### RECORDS SUPPLIED

((

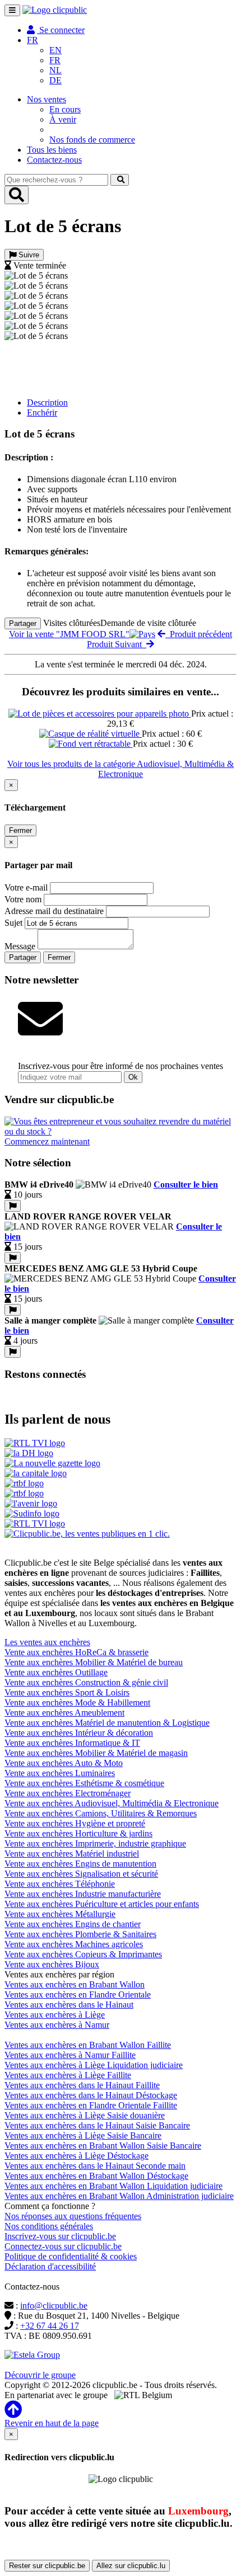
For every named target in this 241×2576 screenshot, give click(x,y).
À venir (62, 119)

))
((

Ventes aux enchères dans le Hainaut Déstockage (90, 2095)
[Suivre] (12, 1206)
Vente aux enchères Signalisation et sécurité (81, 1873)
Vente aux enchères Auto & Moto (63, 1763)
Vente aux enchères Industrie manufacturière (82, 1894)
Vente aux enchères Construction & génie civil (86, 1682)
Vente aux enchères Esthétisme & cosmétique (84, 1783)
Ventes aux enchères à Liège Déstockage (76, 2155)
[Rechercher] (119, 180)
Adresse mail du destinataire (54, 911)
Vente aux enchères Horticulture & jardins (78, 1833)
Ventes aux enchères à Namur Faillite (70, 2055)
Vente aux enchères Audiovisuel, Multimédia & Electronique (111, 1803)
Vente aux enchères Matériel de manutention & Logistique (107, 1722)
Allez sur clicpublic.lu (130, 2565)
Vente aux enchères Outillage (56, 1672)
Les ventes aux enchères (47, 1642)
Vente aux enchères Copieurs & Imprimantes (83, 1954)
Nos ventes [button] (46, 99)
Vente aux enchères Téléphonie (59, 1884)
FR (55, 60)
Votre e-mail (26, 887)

))

### AIM OF THE EXERCISE
Using only the entries above, output the line with "Ventes aux enchères dans", the line with "[Rechercher] (119, 180)", and all lines between them, exactly as they stand.

### FINISHED TASK
Ventes aux enchères dans le Hainaut Déstockage (90, 2095)
[Suivre] (12, 1206)
Vente aux enchères Signalisation et sécurité (81, 1873)
Vente aux enchères Auto & Moto (63, 1763)
Vente aux enchères Industrie manufacturière (82, 1894)
Vente aux enchères Construction & génie civil (86, 1682)
Vente aux enchères Esthétisme & cosmétique (84, 1783)
Ventes aux enchères à Liège Déstockage (76, 2155)
[Rechercher] (119, 180)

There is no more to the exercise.